Une expo de BD au CHRD retrace le destin hors normes de Made­leine Riffaud, amie de Paul Eluard ou Raymond Aubrac, Résis­tante ayant tué un offi­cier de la Gestapo avant de deve­nir repor­ter de guerre.

Elle avait promis à son ami Raymond Aubrac de vivre jusqu’à 97 ans. La voilà toujours en vie à 98, source inta­ris­sable et co-scéna­riste d’un travail de BD autour de sa propre vie, bien plus rocam­bo­lesque que n’im­porte quel film de cinéma.
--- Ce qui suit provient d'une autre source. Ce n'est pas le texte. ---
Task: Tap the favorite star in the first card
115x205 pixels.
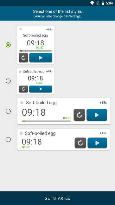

Si la nouvelle « mini-expo » tempo­raire  du CHRD consa­crée à Made­leine Riffaud est plutôt modeste dans sa forme – une seule pièce, des panneaux de cita­tions et d’images d’ar­chives, des planches de dessins et des objets de sa collec­tion privée – l’his­toire qu’elle raconte donne une furieuse envie de se plon­ger dans le destin hors-du-commun de ce petit bout de femme au courage inouï.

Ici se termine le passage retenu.